A secret US Government report outlining spying activities by Israelis contained "elements that support the theory that Israel did not give the US all the information it had about the planning for the September 11 attacks".
Le Monde said the US Drug Enforcement Administration (DEA) had confirmed to it the existence of the secret study, which says the Israelis posed as graphic arts students and tried to enter buildings belonging to the DEA and other federal agencies.
Intelligence On-line, a Paris-based newsletter that reported on the study, said about 120 Israeli spies had been arrested or expelled and inquiries were continuing.
Le Monde called the case the biggest Israeli spy case in the US to be made public since 1986, a reference to the life sentence given Jonathan Pollard, an American Jew who passed US military secrets to Israel.
The newspaper said more than one-third of the suspected Israeli spies had lived in Florida, where at least 10 of the 19 Arabs involved in the September 11 air attacks on New York's World Trade Centre also lived.
At least five of them lived in Hollywood, Florida, where alleged hijack mastermind Mohamed Atta and four accomplices in the World Trade Centre attacks also lived.
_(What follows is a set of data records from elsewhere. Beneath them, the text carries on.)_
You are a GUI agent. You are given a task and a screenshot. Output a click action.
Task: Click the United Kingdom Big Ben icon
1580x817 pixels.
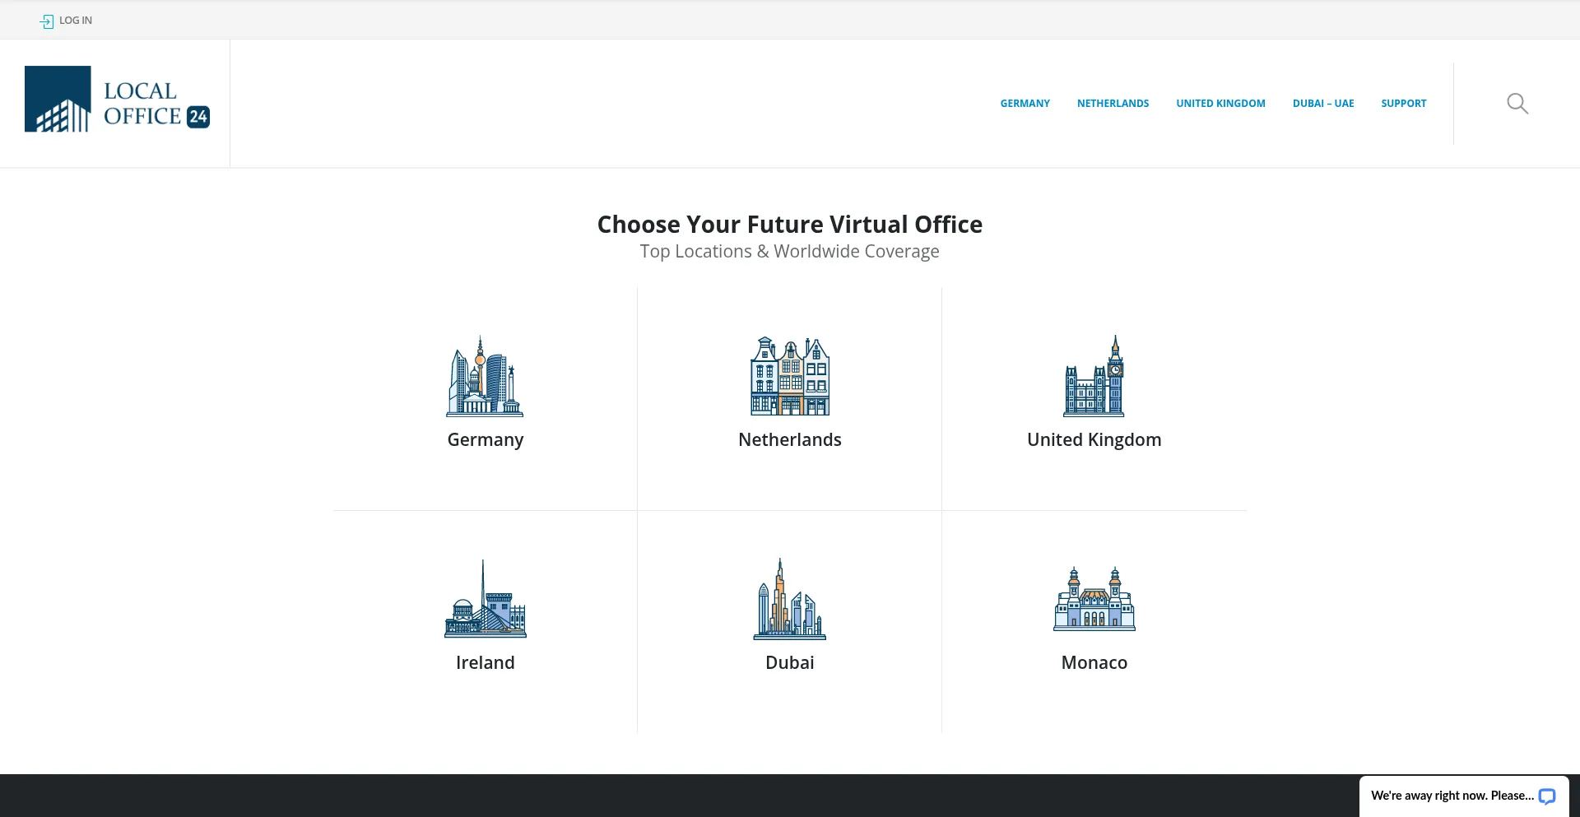click(1094, 376)
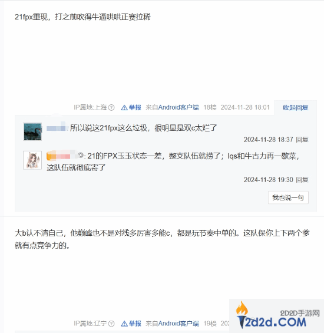Click the IP属地 help icon beside 上海
Image resolution: width=324 pixels, height=333 pixels.
tap(111, 108)
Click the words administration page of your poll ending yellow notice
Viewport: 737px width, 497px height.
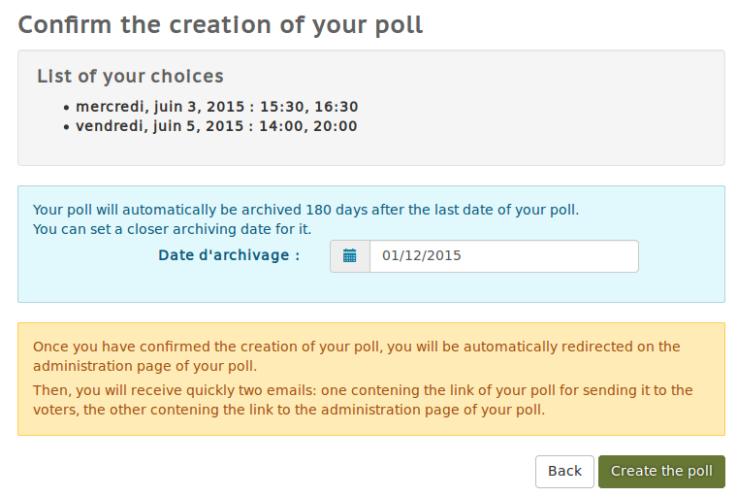[x=433, y=410]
Two of the Israelis lived in Fort Lauderdale, near Delray Beach, where hijackers in the planes that crashed into the Pentagon and in Pennsylvania lived temporarily, it added.
"This concordance could be the source of the American view that one of the missions of the Israeli 'students' could have been to track al Qaeda terrorists on [US] territory without informing federal authorities," Le Monde wrote.
The newspaper said Fox News television reported in December that Israeli agents were sent to the US before September 11 to warn Washington about a threat, but the agents did not have enough useful information to warrant US action.
Intelligence On-line said the Israeli suspects, all between 22 and 30, had recently finished their military service and one was related to a two-star Israeli general.
It named several of the Israelis it said had been arrested.